Dixerat: ast illis veniam poscentibus et vox
Deficit, et jam se cernunt mutescere et ora
In rictum late patulum producta dehiscunt,
In pinnas abiere manus; vestisque rigescit
In squamas, caudamque pedes sinuantur in imam;
Qui fuerat subita obductus formidine mansit
Pallidus ore color, quamquam livoris iniqui
Indicium suffusa nigris sunt corpora guttis;
Carpus aquas, primus numen qui læsit, in amplas
Se primus dedit et fundo se condidit imo."

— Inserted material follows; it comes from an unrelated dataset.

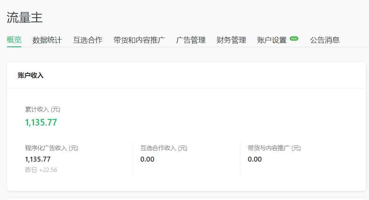Select the 带货和内容推广 tab

139,40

From the comparisons which we have made hitherto, it is impossible not to admit that the enterprise of the fish who seeks the gold or the pearl, who finds it, or who contains it in himself, is a very ancient Âryan tradition. In the Vedic hymns we see now Indras, now the Açvinâu, saving the heroes from shipwreck, and bringing riches to mankind; we have also seen the çiṅçumâras (sea-urchin, dolphin, or Vishṇus) draw the chariot of the Açvinâu, who are bringing riches. The Greeks called a fish of a strange shape by the name now of Zeus, now of chalkeüs (the name given to Hêphaistos, or Mulciber, or Vulcanus, the worker in metals), or blacksmith, whence the name of Zeus faber, by which it was known to the Latins. This fish is of a really monstrous shape. Its back is brownish, with yellow stripes; the rest of its body is of a silvery-grey colour; on its sides it has two spots of the deepest black. Its dorsal fin opens like a fan, with rays going out on all sides, and furnished with strong quills, which make this prominence resemble a crest. We remember that the cock and the lark were compared to Christ and to Christophoros, on account of their crest; the same happened in the case of the Zeus faber.[504] The Italian legend says that those two black spots (which make the fish's body resemble a forge, whence its name of blacksmith) were caused by the marks left upon it one day by St Christopher, while carrying Christ upon his shoulders across the river. The fish which wears the crest and Christopher are here identified with each other. But this is not all; at Rome, at Genoa, and at Naples, this same fish is called the fish of St Peter, because it is said to be the same fish which was caught by St Peter in the Gospels, in the mouth of which (as a blacksmith or chalkeüs, it must have known well how to coin money), by a miracle of Christ's, St Peter found the coin which was to serve for the tribute. Is it probable that the legend of the fish with gold in its mouth, so common in Âryan legends, was current in Judea? I do not think so; inasmuch as petrus and the petra, upon which Christ makes a bad Græco-Latin pun, in connection with the fish, is another mythical incident which calls me back to the Âryan world, and tears me away from the Semitic world, and from childish faith in the Judaic authenticity of the evangelical story, though without prejudice to my belief in the holiness of the doctrine.